**Material for this task:**
· · · ·
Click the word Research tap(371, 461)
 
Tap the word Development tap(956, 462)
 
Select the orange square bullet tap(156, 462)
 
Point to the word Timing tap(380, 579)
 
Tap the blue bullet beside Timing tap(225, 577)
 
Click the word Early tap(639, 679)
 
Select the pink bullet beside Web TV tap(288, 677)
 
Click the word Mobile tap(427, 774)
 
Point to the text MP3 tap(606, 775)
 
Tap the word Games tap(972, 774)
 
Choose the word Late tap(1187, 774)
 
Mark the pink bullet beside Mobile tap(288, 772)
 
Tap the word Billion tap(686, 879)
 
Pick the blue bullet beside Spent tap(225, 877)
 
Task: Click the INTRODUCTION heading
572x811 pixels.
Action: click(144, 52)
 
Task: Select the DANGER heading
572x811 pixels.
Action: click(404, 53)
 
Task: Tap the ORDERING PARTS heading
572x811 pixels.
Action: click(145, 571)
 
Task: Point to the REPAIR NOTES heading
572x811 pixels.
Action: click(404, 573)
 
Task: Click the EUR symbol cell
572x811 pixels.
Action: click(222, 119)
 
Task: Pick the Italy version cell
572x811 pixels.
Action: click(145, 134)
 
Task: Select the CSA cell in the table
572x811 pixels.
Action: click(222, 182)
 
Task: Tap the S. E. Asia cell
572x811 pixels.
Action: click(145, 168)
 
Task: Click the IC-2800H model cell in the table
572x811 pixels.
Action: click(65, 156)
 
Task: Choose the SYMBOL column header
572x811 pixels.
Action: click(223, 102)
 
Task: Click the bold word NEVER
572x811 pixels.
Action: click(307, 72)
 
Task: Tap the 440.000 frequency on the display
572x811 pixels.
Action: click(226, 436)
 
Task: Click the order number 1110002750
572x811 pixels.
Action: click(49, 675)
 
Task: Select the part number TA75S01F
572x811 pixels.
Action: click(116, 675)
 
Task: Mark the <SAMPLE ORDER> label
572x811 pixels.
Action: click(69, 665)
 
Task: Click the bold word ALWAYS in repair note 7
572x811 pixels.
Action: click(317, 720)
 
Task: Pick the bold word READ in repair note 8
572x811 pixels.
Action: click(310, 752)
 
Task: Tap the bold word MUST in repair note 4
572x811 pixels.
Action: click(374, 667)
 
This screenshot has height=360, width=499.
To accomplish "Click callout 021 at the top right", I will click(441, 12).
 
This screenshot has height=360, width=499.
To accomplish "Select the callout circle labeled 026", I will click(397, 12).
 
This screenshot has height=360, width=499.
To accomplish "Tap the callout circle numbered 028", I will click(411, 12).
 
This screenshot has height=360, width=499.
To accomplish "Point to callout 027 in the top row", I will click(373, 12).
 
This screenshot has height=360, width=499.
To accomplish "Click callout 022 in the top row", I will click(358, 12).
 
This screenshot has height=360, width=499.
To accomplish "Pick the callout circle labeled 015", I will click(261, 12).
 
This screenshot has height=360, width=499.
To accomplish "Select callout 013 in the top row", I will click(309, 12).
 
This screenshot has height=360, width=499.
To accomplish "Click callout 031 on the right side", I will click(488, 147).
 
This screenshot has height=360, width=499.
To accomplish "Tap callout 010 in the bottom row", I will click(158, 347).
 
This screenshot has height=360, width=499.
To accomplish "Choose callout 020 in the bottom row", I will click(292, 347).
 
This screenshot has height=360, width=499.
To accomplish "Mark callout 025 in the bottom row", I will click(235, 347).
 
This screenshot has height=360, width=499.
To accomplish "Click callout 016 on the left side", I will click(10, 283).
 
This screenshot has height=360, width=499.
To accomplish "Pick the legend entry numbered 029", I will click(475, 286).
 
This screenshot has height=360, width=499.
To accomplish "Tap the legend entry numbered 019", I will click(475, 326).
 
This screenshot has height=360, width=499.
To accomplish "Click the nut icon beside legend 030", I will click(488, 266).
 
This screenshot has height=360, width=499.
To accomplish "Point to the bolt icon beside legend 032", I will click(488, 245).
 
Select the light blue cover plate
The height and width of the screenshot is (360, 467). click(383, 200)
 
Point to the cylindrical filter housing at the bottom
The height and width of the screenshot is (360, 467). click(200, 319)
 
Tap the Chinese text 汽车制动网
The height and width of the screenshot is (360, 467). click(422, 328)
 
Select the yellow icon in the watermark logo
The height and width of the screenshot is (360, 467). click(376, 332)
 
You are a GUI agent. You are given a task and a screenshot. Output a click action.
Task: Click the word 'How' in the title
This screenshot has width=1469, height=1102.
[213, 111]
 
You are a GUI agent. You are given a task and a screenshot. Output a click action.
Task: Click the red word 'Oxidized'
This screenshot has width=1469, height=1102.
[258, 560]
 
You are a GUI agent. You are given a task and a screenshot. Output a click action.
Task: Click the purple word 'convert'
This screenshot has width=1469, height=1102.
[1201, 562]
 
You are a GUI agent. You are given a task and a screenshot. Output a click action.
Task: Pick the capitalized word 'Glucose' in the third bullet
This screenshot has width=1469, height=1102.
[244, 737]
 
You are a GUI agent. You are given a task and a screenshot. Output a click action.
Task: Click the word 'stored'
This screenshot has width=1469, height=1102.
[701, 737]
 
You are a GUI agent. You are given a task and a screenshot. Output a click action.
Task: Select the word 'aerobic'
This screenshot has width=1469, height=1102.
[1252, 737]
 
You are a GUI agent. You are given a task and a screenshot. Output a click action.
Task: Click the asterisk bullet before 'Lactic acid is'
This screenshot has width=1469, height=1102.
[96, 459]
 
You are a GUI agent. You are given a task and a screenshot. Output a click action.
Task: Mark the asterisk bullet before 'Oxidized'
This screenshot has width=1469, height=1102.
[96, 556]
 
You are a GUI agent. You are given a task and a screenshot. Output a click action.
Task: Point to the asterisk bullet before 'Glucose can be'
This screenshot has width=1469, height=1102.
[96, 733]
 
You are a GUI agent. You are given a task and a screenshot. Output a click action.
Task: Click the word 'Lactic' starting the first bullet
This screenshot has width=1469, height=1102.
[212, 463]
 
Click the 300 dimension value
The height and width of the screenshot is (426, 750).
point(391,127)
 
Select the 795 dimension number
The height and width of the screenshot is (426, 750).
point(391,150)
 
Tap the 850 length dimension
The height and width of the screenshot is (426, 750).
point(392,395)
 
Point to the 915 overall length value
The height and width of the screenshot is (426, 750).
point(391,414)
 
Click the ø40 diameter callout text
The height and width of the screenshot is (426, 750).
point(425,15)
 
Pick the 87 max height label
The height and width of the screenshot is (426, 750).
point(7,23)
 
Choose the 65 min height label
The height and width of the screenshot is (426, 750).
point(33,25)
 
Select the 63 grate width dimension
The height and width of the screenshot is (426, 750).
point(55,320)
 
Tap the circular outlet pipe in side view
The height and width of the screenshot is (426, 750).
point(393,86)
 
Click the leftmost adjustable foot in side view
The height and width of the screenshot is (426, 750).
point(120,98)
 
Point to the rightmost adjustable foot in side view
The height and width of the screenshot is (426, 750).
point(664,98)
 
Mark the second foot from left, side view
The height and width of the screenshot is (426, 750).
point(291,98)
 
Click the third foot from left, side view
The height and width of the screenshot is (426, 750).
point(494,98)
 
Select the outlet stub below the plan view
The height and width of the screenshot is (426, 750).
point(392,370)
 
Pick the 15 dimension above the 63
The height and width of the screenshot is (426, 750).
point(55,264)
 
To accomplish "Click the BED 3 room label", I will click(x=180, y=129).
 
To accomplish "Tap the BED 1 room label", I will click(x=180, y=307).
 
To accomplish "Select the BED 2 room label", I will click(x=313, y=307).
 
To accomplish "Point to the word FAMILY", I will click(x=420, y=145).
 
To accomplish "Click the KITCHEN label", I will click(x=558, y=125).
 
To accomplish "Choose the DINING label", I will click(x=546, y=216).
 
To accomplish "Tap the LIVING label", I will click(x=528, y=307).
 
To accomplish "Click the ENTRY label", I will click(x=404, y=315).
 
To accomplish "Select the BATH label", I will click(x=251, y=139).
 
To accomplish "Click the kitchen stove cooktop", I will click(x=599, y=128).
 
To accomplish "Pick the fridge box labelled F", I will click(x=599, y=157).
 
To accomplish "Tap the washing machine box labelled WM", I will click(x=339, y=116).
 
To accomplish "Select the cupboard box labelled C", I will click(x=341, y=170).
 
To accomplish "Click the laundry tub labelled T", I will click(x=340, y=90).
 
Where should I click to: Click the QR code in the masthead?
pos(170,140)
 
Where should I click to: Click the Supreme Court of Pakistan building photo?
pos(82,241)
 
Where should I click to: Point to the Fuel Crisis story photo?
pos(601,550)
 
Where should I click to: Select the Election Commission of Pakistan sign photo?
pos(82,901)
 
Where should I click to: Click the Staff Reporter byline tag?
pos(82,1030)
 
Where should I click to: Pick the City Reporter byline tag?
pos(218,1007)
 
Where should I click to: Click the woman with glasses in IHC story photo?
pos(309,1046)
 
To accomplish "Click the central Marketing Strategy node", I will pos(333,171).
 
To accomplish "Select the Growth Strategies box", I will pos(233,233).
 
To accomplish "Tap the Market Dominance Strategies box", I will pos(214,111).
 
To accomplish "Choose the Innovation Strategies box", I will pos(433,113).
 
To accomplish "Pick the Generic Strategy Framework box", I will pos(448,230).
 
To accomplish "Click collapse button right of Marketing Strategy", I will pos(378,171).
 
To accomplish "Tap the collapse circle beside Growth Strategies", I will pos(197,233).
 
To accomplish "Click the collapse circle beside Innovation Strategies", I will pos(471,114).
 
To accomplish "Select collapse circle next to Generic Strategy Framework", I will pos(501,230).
· · · ·
Rewrite everything in the listing from the line containing "Mark the pink" down to the line containing "Action: click(317, 720)", with "pixels" changed to "px" and nothing else altered.

Mark the pink bullet beside Mobile tap(288, 772)
 
Tap the word Billion tap(686, 879)
 
Pick the blue bullet beside Spent tap(225, 877)
 
Task: Click the INTRODUCTION heading
572x811 px.
Action: click(144, 52)
 
Task: Select the DANGER heading
572x811 px.
Action: click(404, 53)
 
Task: Tap the ORDERING PARTS heading
572x811 px.
Action: click(145, 571)
 
Task: Point to the REPAIR NOTES heading
572x811 px.
Action: click(404, 573)
 
Task: Click the EUR symbol cell
572x811 px.
Action: click(222, 119)
 
Task: Pick the Italy version cell
572x811 px.
Action: click(145, 134)
 
Task: Select the CSA cell in the table
572x811 px.
Action: click(222, 182)
 
Task: Tap the S. E. Asia cell
572x811 px.
Action: click(145, 168)
 
Task: Click the IC-2800H model cell in the table
572x811 px.
Action: click(65, 156)
 
Task: Choose the SYMBOL column header
572x811 px.
Action: click(223, 102)
 
Task: Click the bold word NEVER
572x811 px.
Action: click(307, 72)
 
Task: Tap the 440.000 frequency on the display
572x811 px.
Action: click(226, 436)
 
Task: Click the order number 1110002750
572x811 px.
Action: click(49, 675)
 
Task: Select the part number TA75S01F
572x811 px.
Action: click(116, 675)
 
Task: Mark the <SAMPLE ORDER> label
572x811 px.
Action: click(69, 665)
 
Task: Click the bold word ALWAYS in repair note 7
572x811 px.
Action: click(317, 720)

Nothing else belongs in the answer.